By Winston Law Group in Estate Planning & Asset Protection
The divorce rate in the United States is currently about 50% of all marriages. Most parents do not want to see their estate assets go to a child’s divorced in-law in a marital property division even though they usually want their child, and their grandchildren, to benefit from their estate. What should parents do to take into consideration the possibility or probability of a child’s divorce?
The answer requires a general explanation of Massachusetts family law and how a probate court divides marital assets. Although some states specifically exclude inherited assets from a marital estate, assets inherited in Massachusetts before or during a divorce may be included as marital property under a principle called “equitable division.” Factors include use of the assets during the marriage, co-mingling with other marital assets, need, immediacy of receipt, and other considerations. Even the potential for an inheritance or a remainder interest in a trust could affect the outcome of the division of already existing marital property under a principle called “expectancy.” Child support is an additional factor.

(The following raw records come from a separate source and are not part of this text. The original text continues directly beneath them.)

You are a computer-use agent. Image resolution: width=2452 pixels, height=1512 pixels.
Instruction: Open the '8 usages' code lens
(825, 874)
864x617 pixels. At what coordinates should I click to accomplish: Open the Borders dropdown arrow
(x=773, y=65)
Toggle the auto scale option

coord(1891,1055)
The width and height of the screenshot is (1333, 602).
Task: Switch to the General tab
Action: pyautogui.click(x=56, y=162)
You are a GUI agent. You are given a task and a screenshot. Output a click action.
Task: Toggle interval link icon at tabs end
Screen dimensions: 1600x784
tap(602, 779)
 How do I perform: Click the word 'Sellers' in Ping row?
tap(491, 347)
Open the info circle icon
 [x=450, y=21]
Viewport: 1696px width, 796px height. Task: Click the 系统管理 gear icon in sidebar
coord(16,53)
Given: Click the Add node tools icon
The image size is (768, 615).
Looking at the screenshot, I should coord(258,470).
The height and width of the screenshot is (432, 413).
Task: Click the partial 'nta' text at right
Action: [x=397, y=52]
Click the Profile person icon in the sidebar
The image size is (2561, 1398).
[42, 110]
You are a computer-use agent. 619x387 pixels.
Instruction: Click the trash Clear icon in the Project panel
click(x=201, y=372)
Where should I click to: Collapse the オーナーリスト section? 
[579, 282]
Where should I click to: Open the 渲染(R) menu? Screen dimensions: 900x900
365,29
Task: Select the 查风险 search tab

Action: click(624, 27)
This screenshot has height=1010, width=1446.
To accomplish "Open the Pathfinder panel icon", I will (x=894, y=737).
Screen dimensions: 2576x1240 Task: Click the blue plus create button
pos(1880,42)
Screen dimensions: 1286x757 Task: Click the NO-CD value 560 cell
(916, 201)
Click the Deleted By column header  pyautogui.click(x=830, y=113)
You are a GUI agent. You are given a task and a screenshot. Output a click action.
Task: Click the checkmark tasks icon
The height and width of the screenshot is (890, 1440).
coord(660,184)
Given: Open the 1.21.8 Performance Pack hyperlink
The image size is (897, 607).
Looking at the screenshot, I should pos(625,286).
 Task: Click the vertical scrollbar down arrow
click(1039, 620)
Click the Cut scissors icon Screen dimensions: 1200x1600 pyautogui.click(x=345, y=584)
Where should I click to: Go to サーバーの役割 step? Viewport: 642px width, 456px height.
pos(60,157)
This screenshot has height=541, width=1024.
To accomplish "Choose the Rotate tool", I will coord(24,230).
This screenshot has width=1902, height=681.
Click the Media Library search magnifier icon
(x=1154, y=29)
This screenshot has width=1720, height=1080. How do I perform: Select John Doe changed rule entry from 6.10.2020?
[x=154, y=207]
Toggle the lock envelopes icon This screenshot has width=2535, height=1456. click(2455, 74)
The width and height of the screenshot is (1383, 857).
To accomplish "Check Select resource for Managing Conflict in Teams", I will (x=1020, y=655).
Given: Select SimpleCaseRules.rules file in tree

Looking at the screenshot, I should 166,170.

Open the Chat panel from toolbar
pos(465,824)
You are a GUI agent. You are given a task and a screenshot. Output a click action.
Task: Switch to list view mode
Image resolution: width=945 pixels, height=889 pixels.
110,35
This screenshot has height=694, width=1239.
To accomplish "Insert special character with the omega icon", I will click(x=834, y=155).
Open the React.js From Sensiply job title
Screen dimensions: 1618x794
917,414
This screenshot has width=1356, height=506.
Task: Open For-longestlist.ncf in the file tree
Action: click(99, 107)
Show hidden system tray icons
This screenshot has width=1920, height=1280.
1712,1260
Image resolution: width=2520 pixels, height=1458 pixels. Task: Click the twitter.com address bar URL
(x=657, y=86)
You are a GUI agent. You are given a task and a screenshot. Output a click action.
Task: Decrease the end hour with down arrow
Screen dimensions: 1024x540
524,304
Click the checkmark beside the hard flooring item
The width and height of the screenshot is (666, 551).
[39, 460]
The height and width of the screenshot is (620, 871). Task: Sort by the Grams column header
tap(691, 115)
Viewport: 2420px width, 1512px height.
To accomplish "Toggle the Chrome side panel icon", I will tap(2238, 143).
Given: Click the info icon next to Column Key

Therefore, it is an important that when parents are doing asset protection planning for themselves by transferring property to their children during their own lifetimes, they take this into consideration and not leave their gifted assets under the direct individual ownership of a child if there is any chance of divorce. Additionally, many parents who transfer property to children expect that if there is ever a need for the child to voluntarily support them with the property in return, then it will be available to do so, and not be lost or encumbered in a divorce.
A primary technique for avoiding this direct control risk is to put the property in trust with an independent trustee, and only name the at-risk child as a beneficiary upon some future contingency, such as the death of the surviving parent. An independent trustee could be a professional such as a bank or attorney, or it could be a dependable family member such as another child. If grandchildren are named as beneficiaries, the independent trustee is often an aunt or uncle, but not the grandchildren’s at-risk parent.
While this will not totally remove the possibility that a probate court could still use the child’s share of the trust property in calculating the current division of joint marital property already within the control of the child, it will eliminate direct loss of the assets to the spouse. As an additional protection, drafters of trusts sometimes include authority for an independent third party to temporarily or permanently remove a child beneficiary from a trust if a divorce is pending.
A trust can also continue to keep property safe following the death of the parents if the child has ongoing liabilities. The decision for distributions could remain totally within the discretion of an independent trustee, whereas the trustee would keep track of the financial stability of the child before making a distribution. However, while the principal in a third-party discretionary trust cannot be directly attached by the divorcing spouse, any distributions from the trust for the benefit of the child could be fair game for the divorcing spouse to attempt to attach.
There is no one plan that works well for every situation. There is considerable latitude in how courts can treat the child’s share in dividing marital property, even when only potential inheritances and inaccessible assets are involved. It is also recommended that if a divorce is contemplated or pending, the estate planning attorney coordinate the plan with the child’s divorce attorney to help determine which plan will best protect the assets, and yet eventually provide for the child or grandchildren according to the wishes of the parents.